The “Ornish diet” has been rated “#1 for Heart Health” by a panel of experts at U.S. News & World Report for eleven years from 2011-2022.  He co-chaired the Google Health Advisory Council with Marissa Mayer 2007-9. 

He received the 1994 Outstanding Young Alumnus Award from the University of Texas, Austin; the University of California, Berkeley, “National Public Health Hero” award; the Jan J. Kellermann Memorial Award for distinguished contribution in the field of cardiovascular disease prevention from the International Academy of Cardiology; a U.S. Surgeon General Citation; a Presidential Citation from the American Psychological Association; the inaugural “Lifetime Achievement Award” from the American College of Lifestyle Medicine; the Beckmann Medal from the German Society for Prevention and Rehabilitation of Cardiovascular Diseases; the “Pioneer in Integrative Medicine” award from California Pacific Medical Center; the Stanley Wallach Award from the American College of Nutrition; the Glenn Foundation Award for Research; the Bravewell Collaborative Pioneer of Integrative Medicine award; the Sheila Kar Health Foundation Humanitarian Award from Cedars-Sinai Medical Center; Plantrician Project Luminary Award; and others.  Dr. Ornish has been a physician consultant to President Clinton since 1993 and consulted with the chefs at The White House, Camp David, and Air Force One to cook more healthfully (1993-2000).

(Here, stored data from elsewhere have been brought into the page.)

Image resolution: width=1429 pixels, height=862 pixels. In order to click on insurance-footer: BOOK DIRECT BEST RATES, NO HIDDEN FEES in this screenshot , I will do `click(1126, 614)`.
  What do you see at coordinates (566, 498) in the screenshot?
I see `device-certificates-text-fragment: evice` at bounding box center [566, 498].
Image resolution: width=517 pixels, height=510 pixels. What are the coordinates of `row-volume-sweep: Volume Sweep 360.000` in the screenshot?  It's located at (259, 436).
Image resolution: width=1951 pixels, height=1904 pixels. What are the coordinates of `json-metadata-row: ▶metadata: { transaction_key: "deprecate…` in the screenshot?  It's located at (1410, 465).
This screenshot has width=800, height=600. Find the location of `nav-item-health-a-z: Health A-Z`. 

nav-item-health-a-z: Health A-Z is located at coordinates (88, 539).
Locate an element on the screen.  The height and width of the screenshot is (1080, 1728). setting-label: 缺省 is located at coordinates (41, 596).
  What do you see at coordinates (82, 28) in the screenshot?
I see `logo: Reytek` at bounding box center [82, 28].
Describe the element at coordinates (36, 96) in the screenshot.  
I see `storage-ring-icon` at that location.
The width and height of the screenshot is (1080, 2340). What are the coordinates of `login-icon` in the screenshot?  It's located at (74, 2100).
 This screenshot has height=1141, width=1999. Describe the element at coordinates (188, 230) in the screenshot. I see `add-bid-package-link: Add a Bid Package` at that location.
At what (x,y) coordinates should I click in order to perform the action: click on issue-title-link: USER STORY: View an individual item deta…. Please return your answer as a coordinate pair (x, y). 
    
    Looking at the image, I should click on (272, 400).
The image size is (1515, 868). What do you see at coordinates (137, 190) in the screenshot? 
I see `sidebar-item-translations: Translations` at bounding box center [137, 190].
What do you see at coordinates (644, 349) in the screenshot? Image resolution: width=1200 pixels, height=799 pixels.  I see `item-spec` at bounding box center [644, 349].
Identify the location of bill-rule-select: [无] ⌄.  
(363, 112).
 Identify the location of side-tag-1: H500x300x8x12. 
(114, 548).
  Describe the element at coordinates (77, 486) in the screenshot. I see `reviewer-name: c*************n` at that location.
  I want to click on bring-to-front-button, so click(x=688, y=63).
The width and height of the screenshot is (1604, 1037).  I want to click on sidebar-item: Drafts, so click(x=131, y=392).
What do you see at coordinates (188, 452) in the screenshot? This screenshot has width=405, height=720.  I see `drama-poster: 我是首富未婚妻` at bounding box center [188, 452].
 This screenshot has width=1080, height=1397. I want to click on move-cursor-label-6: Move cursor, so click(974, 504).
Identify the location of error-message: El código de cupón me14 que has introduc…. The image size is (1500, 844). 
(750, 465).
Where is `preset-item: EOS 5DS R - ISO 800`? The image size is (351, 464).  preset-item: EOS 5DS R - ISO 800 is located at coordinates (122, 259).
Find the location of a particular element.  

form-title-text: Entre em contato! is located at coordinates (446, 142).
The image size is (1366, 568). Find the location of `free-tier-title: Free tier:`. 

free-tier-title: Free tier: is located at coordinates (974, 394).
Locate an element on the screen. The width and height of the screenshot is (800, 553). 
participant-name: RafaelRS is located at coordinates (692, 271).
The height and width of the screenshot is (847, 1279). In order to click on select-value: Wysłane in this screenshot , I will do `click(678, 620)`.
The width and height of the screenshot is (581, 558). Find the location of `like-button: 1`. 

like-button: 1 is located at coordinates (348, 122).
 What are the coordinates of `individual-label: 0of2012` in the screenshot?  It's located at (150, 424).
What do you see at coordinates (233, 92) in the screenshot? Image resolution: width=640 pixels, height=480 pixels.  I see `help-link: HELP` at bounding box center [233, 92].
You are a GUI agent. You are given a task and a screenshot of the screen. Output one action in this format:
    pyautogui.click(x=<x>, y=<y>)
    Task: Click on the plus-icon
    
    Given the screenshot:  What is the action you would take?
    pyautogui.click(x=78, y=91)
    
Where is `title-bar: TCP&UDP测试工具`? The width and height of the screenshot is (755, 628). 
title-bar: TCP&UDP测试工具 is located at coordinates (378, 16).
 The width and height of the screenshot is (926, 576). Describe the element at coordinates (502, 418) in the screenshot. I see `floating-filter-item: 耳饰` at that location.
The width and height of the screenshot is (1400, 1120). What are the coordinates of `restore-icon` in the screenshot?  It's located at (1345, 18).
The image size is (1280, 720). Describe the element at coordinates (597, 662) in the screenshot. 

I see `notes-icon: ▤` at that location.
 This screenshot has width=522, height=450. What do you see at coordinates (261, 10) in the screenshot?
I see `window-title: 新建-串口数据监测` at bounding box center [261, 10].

Dr. Ornish was recognized as “one of the 125 most extraordinary University of Texas alumni in the past 125 years;” by TIME magazine as a “TIME 100 Innovator;” by LIFE magazine as “one of the fifty most influential members of his generation;” by People magazine as “one of the most interesting people of the year;” and by Forbes magazine as “one of the world’s seven most powerful teachers.”